- [The task]:
Would you count the lines in the entries below that contain "dropdown"? Reply with the number only.

- [Saved data entries]:
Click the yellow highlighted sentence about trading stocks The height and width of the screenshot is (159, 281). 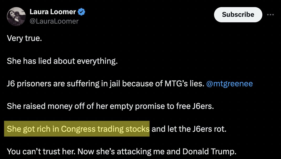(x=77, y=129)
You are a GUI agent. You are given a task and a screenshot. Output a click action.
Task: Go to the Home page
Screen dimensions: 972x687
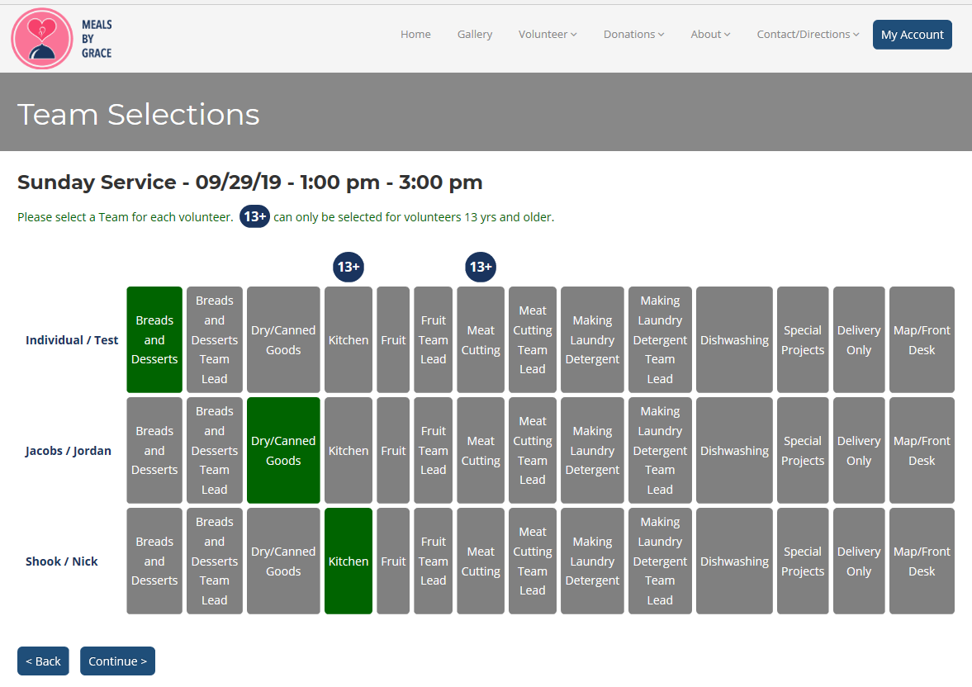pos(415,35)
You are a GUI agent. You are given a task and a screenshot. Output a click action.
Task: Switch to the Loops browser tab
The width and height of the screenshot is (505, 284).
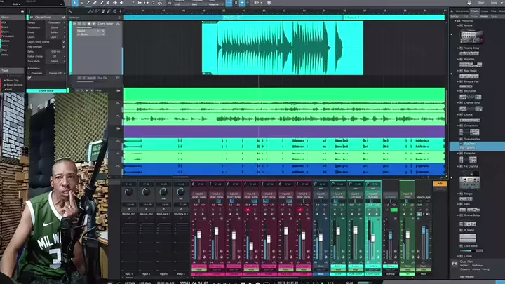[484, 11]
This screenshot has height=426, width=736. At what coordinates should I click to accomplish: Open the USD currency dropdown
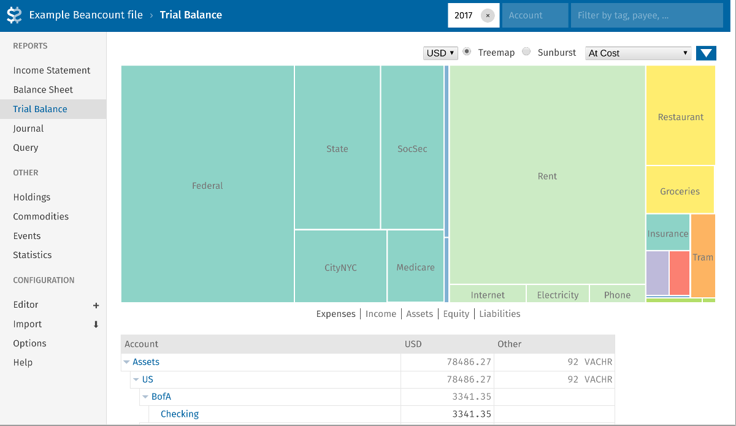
* * *
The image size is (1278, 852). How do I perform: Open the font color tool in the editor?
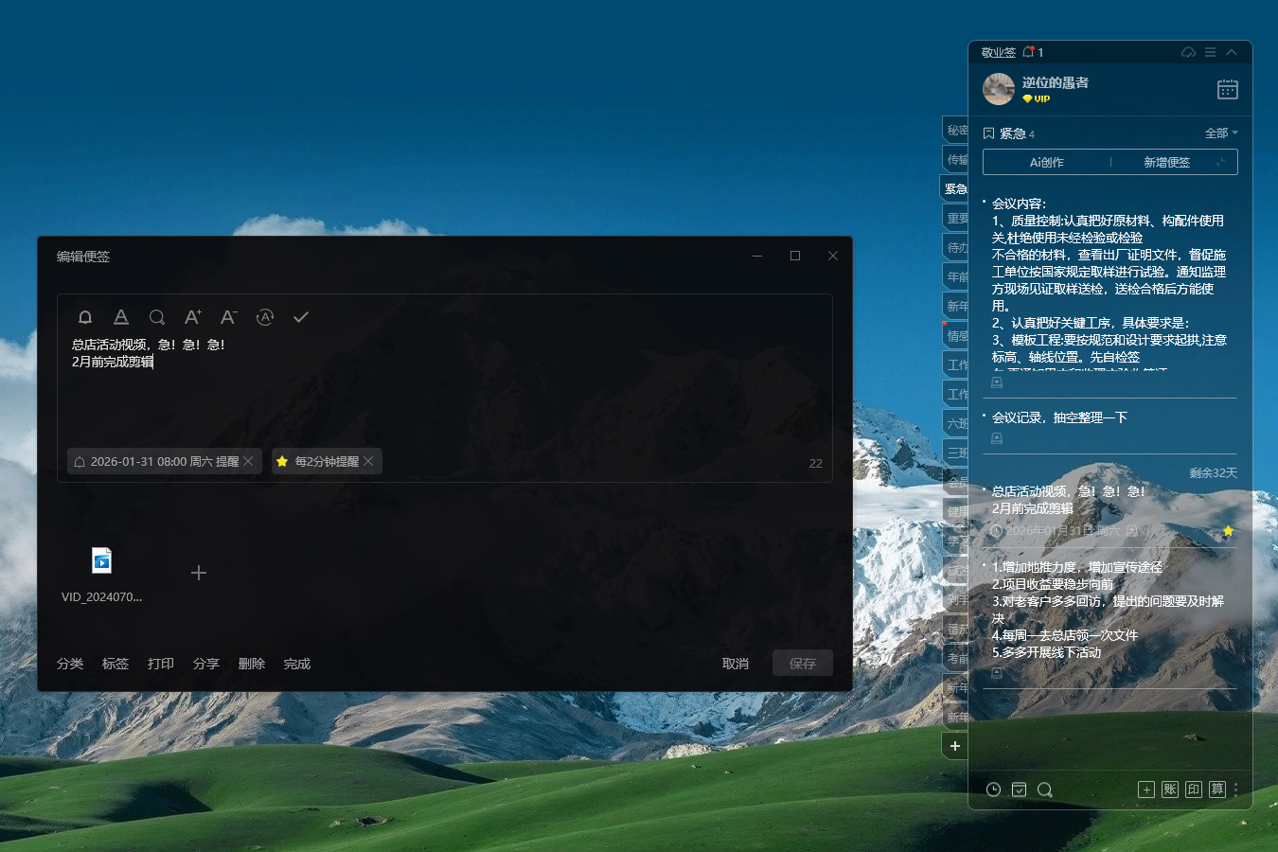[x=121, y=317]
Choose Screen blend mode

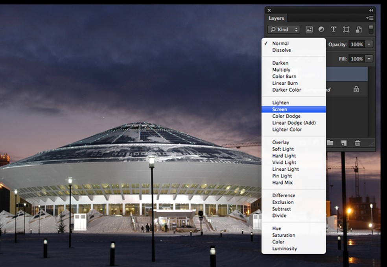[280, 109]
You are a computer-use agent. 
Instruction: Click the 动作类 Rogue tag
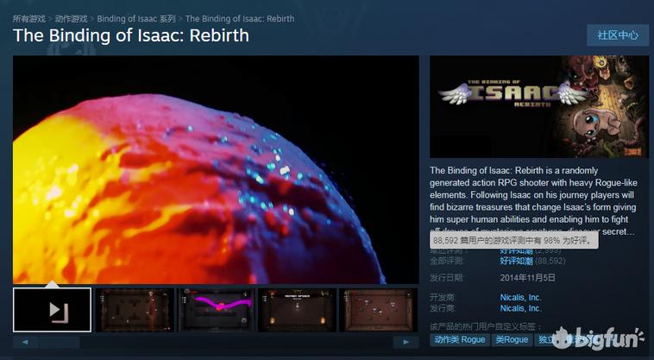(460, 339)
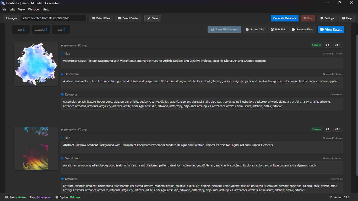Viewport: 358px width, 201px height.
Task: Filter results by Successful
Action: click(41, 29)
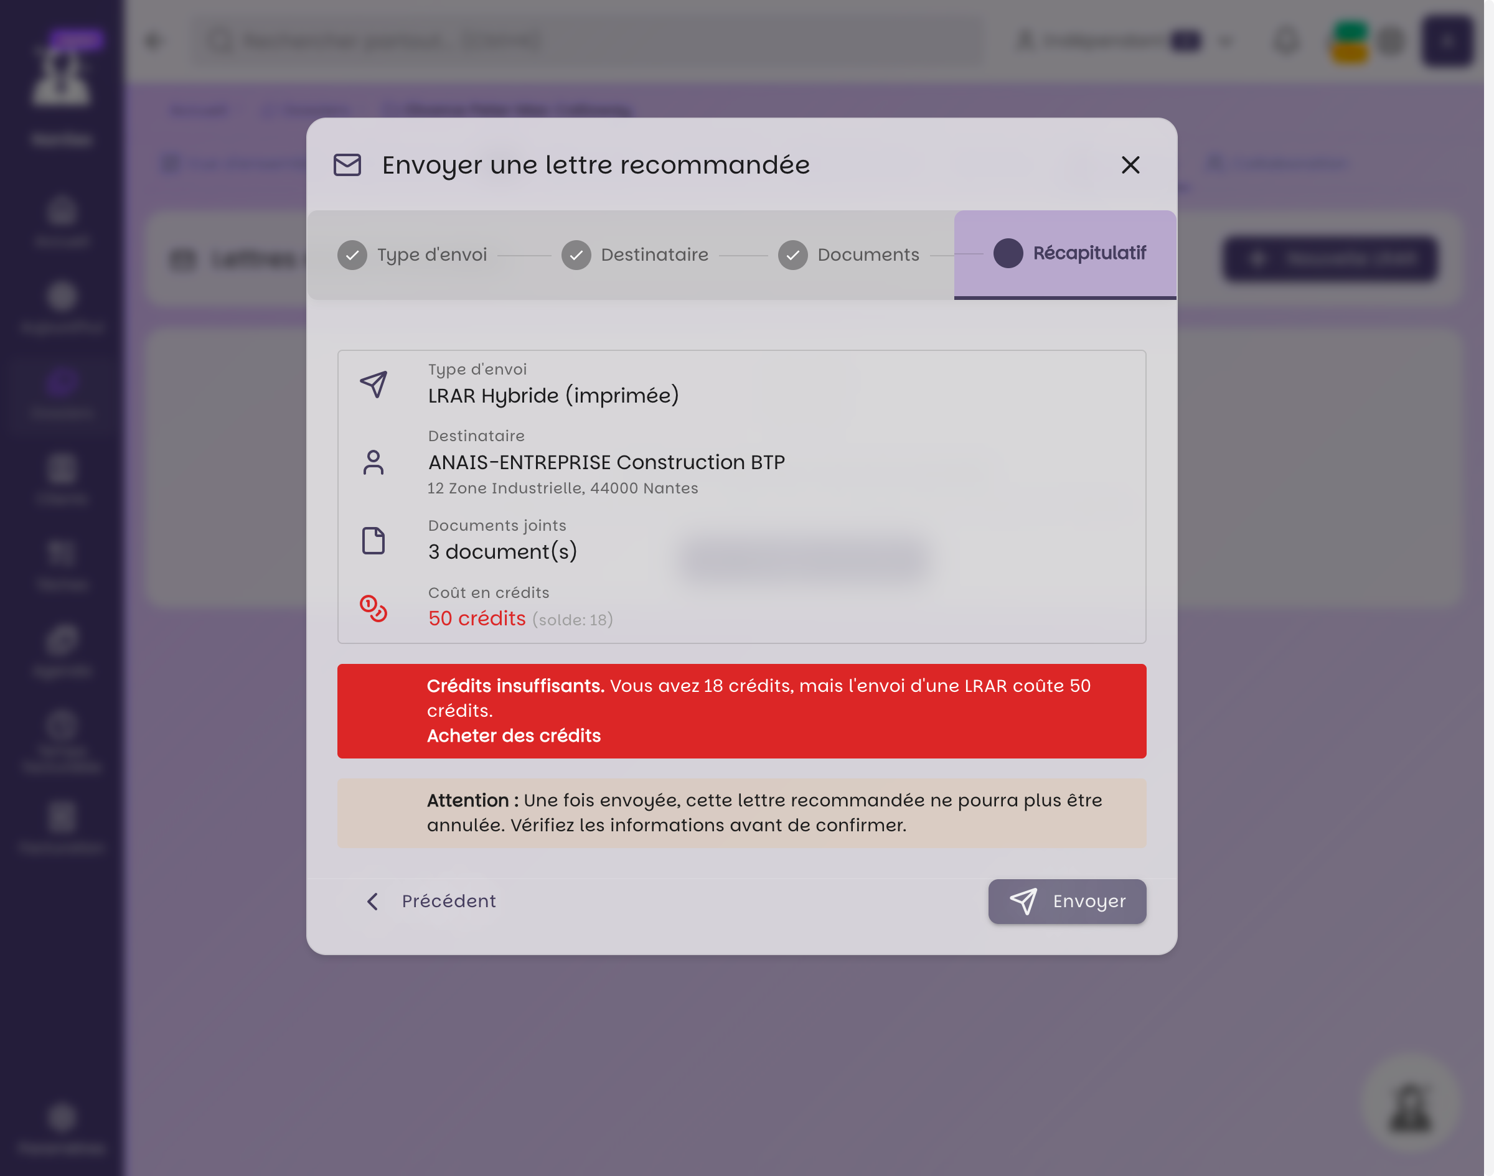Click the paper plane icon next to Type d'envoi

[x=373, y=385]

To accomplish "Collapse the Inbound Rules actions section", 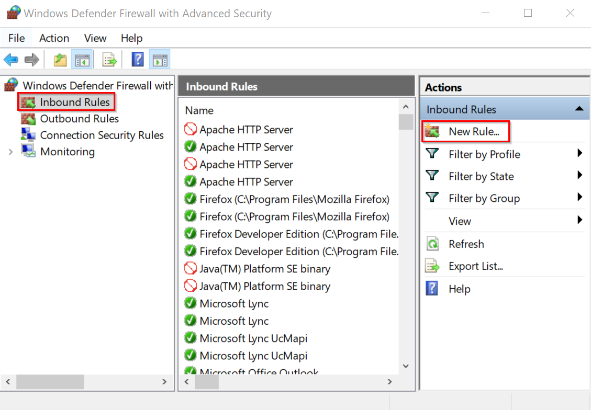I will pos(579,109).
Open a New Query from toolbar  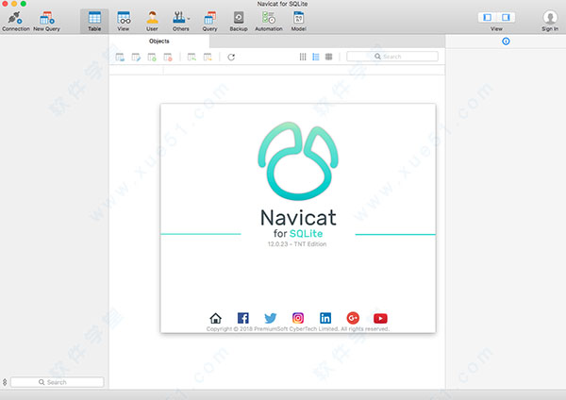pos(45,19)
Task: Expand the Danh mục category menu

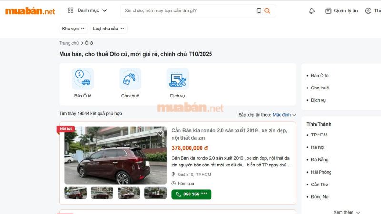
---
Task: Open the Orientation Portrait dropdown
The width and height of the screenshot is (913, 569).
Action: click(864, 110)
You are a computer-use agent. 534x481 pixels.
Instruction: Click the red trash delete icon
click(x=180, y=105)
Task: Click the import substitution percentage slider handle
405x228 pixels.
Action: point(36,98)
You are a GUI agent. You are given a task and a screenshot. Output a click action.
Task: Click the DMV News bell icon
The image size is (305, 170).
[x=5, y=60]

- [Task response]:
2